Abstract Recent observations from the Hubble Space Telescope (Roth et al., 2014a; Sparks et al., 2016, 2017) and reanalysis of Galileo data (Jia et al., 2018) are consistent with the presence of plumes erupting from Europa's surface. Because plumes are generally associated with surface hotspots, here we take a closer look at existing thermal data of the proposed source regions. We use temperatures measured with the Galileo Photopolarimeter-Radiometer (PPR) instrument plus one observation from ALMA, the Atacama Large Millimeter Array (Trumbo et al., 2017). By fitting a diurnal thermal model to the observed brightness temperatures, we find that they are consistent with passive re-radiation of sunlight and do not require endogenic emission. The surface at the Jia et al. (2018) location has similar thermal properties to nearby regions, with a thermal inertia of 87 mks (J m−2 K−1 s1/2) and a bolometric albedo of 0.38, assuming an emissivity of unity.
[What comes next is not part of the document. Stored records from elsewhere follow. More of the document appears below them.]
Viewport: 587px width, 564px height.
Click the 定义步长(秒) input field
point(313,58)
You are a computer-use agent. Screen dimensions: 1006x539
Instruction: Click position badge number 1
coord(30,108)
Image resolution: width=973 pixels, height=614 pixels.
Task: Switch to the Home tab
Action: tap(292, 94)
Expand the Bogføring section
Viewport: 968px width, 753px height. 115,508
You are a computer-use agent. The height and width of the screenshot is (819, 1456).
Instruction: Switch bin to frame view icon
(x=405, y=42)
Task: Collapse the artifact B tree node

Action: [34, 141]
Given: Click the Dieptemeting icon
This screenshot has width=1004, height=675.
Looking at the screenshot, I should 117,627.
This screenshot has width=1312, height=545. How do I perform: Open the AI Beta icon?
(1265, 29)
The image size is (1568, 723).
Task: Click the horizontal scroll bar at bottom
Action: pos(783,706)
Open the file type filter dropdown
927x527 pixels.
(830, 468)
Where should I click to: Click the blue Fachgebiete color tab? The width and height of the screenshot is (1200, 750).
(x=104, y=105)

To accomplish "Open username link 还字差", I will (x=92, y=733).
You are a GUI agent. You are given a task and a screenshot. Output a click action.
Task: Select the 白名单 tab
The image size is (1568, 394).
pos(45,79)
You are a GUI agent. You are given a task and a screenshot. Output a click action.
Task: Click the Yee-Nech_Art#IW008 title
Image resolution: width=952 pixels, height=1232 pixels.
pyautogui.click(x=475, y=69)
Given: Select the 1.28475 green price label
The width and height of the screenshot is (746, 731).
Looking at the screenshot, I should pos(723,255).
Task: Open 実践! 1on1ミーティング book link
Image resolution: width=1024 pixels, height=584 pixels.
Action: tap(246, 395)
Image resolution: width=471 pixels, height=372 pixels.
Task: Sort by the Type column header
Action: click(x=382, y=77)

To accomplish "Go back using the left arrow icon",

The thermal properties at the Sparks et al. (2017) source location are substantially different from the surrounding terrain, with a thermal inertia of 105 mks, a bolometric albedo of 0.50, an emissivity of 0.9 at thermal infrared wavelengths, and an emissivity of 0.77 at mm wavelengths. Our fit includes mid-morning PPR observations that are not used by Trumbo et al. (2017) and result in lower values of the thermal inertia and albedo. We also examine the nighttime PPR observation that covers both of the proposed source locations and find that an Enceladus- type tiger stripe would have been easily observable in this image. Combining this with the results of Rathbun et al. (2010) who found that any 100 km2 hotspot with a temperature greater than ~200 K would also have been observable, we conclude that no endogenic feature brighter than either of these examples exist at the proposed source locations. So, any plumes originating in this region are either associated with a substantially smaller hot area, or, at the time of this PPR observation had time to cool to below detectable levels or didn't become active until after this observation was obtained.